Gold Star mother remembers her Vietnam War hero 50 years later
By ALLIE KIRKMAN | The (Munster, Ind.) Times | Published: August 11, 2019
HAMMOND, Ind. (Tribune News Service) — “Freddie was a good boy.”
Ina Kizziah remembers her son, Fredrick King, as a man who loved his family dearly and would do anything he could to protect them. He was the oldest boy of eight children.
At 17, he quit high school and joined the U.S. Army in 1966. Like so many others from the area, Kizziah, 90, said her son was determined to serve.
“He decided he wanted to go to war. He said he feels like he needs to fight for his family and his country. And that’s what he went on to do,” the Gold Star mother said recently while sitting in her Hammond home, surrounded by the old photos and framed medals belonging to her Freddie.
“With Vietnam, the way it was and the terrible fighting and killing, I wasn’t too happy about it. But, I thought if that’s what he wants, if that’s what makes him happy, I am all for it.”
King kept in touch and wrote home often during his two years in the military. In the letters she received from her son, Kizziah said the soldier would describe the monsoon season and the lonely nights he spent on guard duty, watching over his comrades as they slept.

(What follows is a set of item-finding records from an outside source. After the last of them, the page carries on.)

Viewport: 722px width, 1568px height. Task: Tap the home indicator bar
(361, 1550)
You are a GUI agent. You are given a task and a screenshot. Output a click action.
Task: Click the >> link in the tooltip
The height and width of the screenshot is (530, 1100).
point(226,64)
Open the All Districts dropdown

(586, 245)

He was always glad when daylight returned, Kizziah said.
For a period of time, King was a jeep driver. He was responsible for traveling from base to base, picking up and delivering bed linens and anything else that might be needed.
“That was his end — the jeep,” Kizziah said, with tears beginning to fill in her eyes.
King was told that he was eligible to leave Vietnam early and to return home. When he got to the airport, his orders were not cleared and he was returned to his company at the base to await other orders.
When he returned, King was approached by the soldier who had replaced him as a driver of the jeep.
“One of his buddies asked him if would ride shotgun for him, which I suppose is manning the gun on the back of the jeep. So my son went with him to another base to pick up a load of laundry,” Kizziah said. “On that trip, they hit a land mine and my son was thrown from the jeep into a tree. The driver died instantly.”
King lived for 2 hours, 45 minutes before he passed away from head injuries on a field hospital operating table. He was 19 when he died on November 24, 1968.
“I was getting my kids ready for school that morning and a car pulled up in front of my house. When they walked up to the driveway and got up to the door, they asked if they could come in. They had papers in their hands and I thought it had to be about my son,” Kizziah said.
“I said, ‘Will you just please tell me one thing: Is my son badly hurt or is he dead?’ And they just asked again if they could come in. I knew then my son was gone. It was a very sad day.”
After she buried her son, Kizziah began to surround herself with other mothers whose children were killed in war.
“There was a lot of boys being killed in Vietnam from this area. So, when there was a wake and a funeral, we would go to the wakes and many times, we would go to their homes and visit with the families,” Kizziah said.
“My heart goes out to all the families who have lost their kids in war.”
Today, much of King’s military memorabilia, including the letters to Kizziah, are on display in a veteran’s museum at the Tri-Town Safety Village in Schererville.
“I wish that people would honor soldiers when they see them,” Kizziah said. “We’re always grateful in our hearts that they made it back alive. We’ve had so many that didn’t.”